A trial court has discretion to dismiss a case with prejudice, but “judicial discretion is always to be exercised in furtherance of justice.” Speciale v. Tektronix, 38 Or App 441, 445, 590 P2d 734 (1979). In Speciale, the trial court sustained the defendant’s demurrer to the plaintiff’s complaint for failure to state a claim and denied the plaintiff an opportunity to replead. On the plaintiff’s appeal, we explained that, “[i]n order to assess the trial court’s exercise of discretion, we must examine the procedural moves prior to the trial court’s judgment for defendant.” Id. at 444. Applying that principle, we held that the trial court properly sustained the demurrer but abused its discretion in denying plaintiff at least one opportunity to replead after it held that the complaint did not state a claim. Id. at 444, 446.

Here, the dismissal of the second amended complaint with prejudice also effectively denied plaintiff’s pending motion for leave to file a third amended complaint. Therefore, it is appropriate for us to consider the proper standard for reviewing a trial court’s decision whether to grant a motion to amend a pleading. ORCP 23 A provides that “leave [to amend] shall be freely given when justice so requires,” and we review a court’s decision to grant or deny leave to amend for abuse of discretion. Safeport, Inc. v. Equipment Roundup & Mfg., 184 Or App 690, 698, 60 P3d 1076 (2002), rev den, 335 Or 255 (2003).
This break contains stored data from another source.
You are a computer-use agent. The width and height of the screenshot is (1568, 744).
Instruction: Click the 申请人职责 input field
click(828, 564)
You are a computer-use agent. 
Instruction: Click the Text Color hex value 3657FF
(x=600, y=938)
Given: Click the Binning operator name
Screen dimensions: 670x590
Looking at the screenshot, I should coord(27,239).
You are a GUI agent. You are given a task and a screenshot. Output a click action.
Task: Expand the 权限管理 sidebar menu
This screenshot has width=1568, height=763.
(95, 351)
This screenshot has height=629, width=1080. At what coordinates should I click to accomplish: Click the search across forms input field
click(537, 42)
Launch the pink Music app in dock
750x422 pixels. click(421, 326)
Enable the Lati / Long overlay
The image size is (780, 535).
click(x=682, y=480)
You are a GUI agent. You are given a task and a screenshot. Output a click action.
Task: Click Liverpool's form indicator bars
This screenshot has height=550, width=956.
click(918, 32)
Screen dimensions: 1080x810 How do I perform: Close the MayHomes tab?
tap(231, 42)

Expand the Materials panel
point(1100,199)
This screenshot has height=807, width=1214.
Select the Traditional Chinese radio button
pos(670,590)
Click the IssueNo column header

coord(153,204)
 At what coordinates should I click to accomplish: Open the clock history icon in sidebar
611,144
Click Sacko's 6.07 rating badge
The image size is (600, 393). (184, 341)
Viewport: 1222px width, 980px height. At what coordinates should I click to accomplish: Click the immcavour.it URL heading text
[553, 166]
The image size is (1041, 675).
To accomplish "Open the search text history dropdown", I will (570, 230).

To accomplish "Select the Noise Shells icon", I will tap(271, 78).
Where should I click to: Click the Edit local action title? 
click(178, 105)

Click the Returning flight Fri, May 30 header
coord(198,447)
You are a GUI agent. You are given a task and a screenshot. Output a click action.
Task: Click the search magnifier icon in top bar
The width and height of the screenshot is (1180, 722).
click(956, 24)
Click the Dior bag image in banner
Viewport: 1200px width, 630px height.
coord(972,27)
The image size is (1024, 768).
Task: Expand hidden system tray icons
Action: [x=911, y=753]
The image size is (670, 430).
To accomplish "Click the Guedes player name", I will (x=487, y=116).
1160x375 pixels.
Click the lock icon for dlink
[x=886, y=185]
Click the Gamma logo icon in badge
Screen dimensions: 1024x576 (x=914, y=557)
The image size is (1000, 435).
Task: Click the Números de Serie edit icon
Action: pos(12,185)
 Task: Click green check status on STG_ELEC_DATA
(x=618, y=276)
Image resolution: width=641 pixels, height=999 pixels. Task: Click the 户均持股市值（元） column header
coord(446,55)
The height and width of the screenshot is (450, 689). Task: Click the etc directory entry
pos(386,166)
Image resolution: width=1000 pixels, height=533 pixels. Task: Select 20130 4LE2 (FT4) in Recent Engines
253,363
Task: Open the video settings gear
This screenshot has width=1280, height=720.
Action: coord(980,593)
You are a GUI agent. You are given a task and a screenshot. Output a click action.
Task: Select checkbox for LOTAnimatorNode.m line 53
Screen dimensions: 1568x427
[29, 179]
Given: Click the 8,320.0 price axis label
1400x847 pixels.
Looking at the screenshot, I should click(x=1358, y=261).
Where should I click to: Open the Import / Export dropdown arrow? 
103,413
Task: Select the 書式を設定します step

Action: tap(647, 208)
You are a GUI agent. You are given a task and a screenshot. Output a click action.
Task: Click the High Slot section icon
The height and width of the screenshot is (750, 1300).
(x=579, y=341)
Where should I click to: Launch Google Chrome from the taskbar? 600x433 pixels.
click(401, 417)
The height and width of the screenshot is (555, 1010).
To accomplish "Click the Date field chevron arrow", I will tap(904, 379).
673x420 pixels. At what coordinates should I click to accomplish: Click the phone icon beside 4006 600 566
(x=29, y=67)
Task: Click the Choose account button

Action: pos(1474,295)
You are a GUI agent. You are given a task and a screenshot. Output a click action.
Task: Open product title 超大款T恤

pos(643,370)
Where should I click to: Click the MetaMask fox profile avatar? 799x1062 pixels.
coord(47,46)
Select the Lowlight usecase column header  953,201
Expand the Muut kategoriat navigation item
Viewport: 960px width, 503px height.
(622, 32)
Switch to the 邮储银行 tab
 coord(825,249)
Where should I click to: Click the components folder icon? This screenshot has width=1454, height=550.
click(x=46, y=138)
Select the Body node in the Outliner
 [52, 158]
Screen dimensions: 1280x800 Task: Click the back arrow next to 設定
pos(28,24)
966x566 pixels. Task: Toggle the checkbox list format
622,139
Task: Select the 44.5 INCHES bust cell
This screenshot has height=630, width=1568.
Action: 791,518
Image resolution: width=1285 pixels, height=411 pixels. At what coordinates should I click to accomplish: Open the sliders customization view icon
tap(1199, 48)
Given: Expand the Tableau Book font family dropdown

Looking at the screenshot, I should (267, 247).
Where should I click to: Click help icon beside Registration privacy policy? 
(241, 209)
[521]*521Ramsey v. Thompson, 162 Or App 139, 143, 986 P2d 54 (1999), rev den, 329 Or 589 (2000), describes how a trial court should exercise its discretion when deciding whether to grant leave to amend a pleading. In Ramsey, the defendant moved to strike certain allegations in the petitioner’s first amended petition for post-conviction relief on October 31, 1997, approximately five weeks before the scheduled trial. On November 18, 17 days before the trial date, the petitioner responded to the motion to strike and, in so doing, moved for leave to file a second amended petition that would address the defendant’s objections to the first amended petition. Id. The trial court granted the defendant’s motion to strike, denied the petitioner’s motion for leave to amend, and subsequently entered judgment against the balance of the petitioner’s allegations. Id. at 144.

On appeal, the petitioner argued that the trial court had abused its discretion in denying him leave to amend his petition.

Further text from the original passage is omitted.